It’s forty years to the day since 144 people (116 of them Children) died when a waste tip from the coal mines slipped down a mountain to engulf several houses and the local school.
It was the start of the day, children had only just arrived at Pantglas Junior School for the days lessons; it was the last day before the holidays. The images on the BBC web site convey the tragedy far more than words. An hour earlier, a day later and a generation would not have been lost. I have already blogged about the event in a wider context of the multiple tragedies imposed on children over the years by the mining industry.

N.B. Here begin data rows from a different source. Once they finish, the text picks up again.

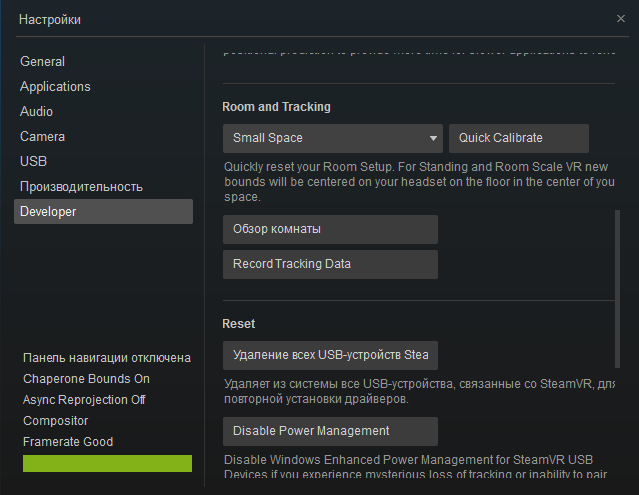Open Camera settings
Screen dimensions: 639x495
(42, 137)
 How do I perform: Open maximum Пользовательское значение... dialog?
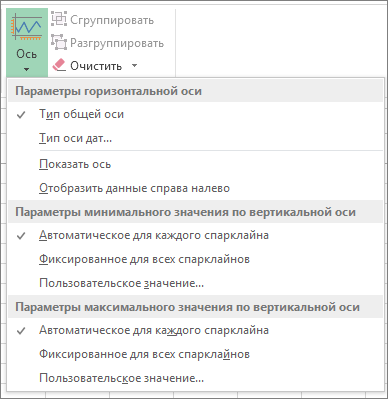pos(195,378)

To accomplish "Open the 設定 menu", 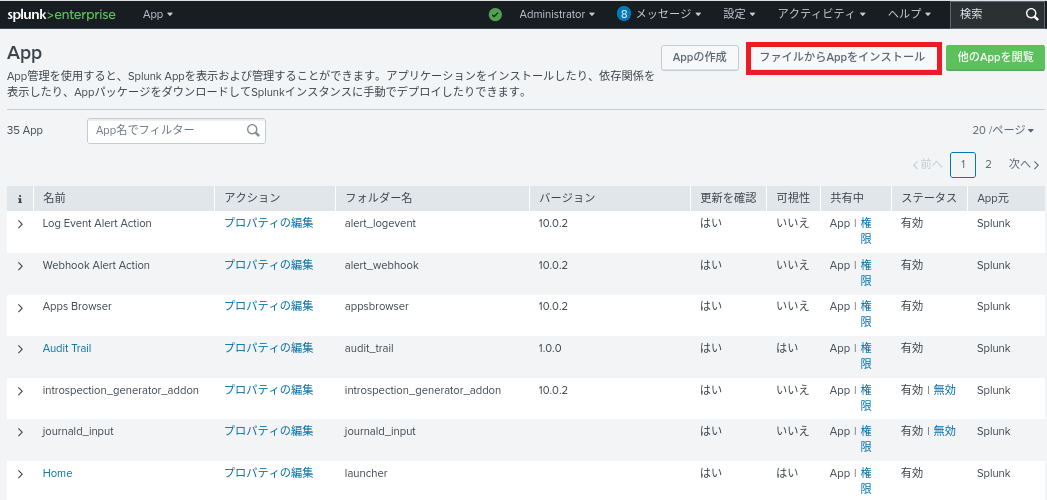I will click(x=738, y=15).
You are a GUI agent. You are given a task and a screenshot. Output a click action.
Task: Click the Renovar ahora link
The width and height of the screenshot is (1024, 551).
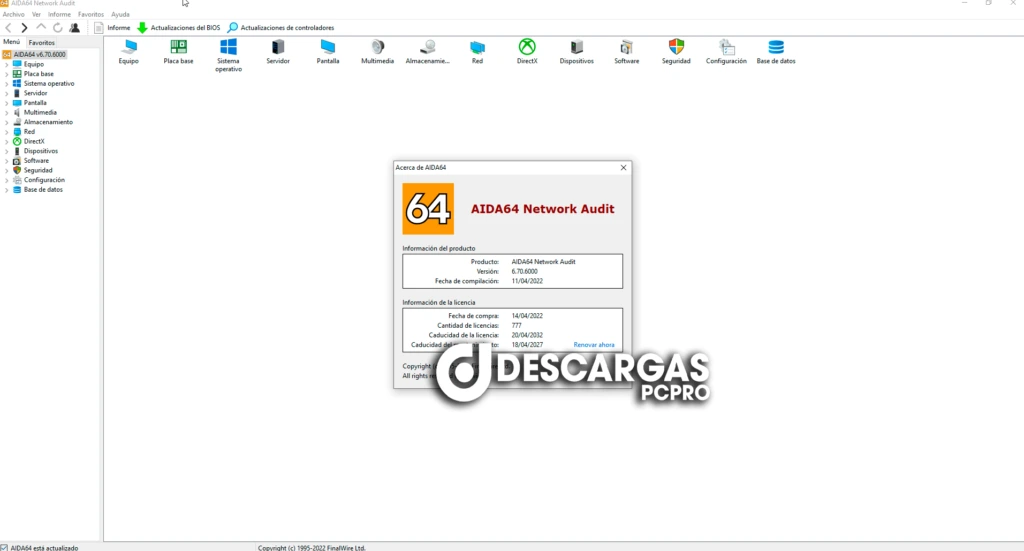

Tragedies happen, but some are avoidable. The waste tip in this case had been built on a stream so the tragedy was foreseeable. The village had raised concerns many times prior to the tragedy. The National Coal Board (NCB) was adjudged guilty by a Tribunal but no one was prosecuted or lost their job.
Tragedies can also be compounded by crass stupidity. £1.75m was raised for the disaster fund but the Government demanded £150K contribution from the fund to meet the cost of removing other waste tips that were threatening the village. 30 years later that (by now paltry sum) was repaid, with interest it should have been more like £1.5m
Tragedies can be made worse by self-serving indifference. The NCB was ordered to pay compensation for each child, the value placed on each life was £500 but that was reduced by the money paid to each family from the disaster fund.
The indifference to the social consequences of the mining industry is evident from any reading of its history, anywhere in the world. The causal and callous indifference that followed Aberfan amplifies the tragedy but is regrettably all too common in the history.
That indifference of course is not evident in the community. Last night saw the opening match of the Heineken Cup between the Ospreys and Sale. The Ospreys draw much of their support from the mining communities of South Wales and a minutes silence was called in memory of the victims of Aberfan and it was absolute. As the camera panned the crowd the memories of that day were evident in the eyes and faces of the crowd, and awareness in those too young to have memories.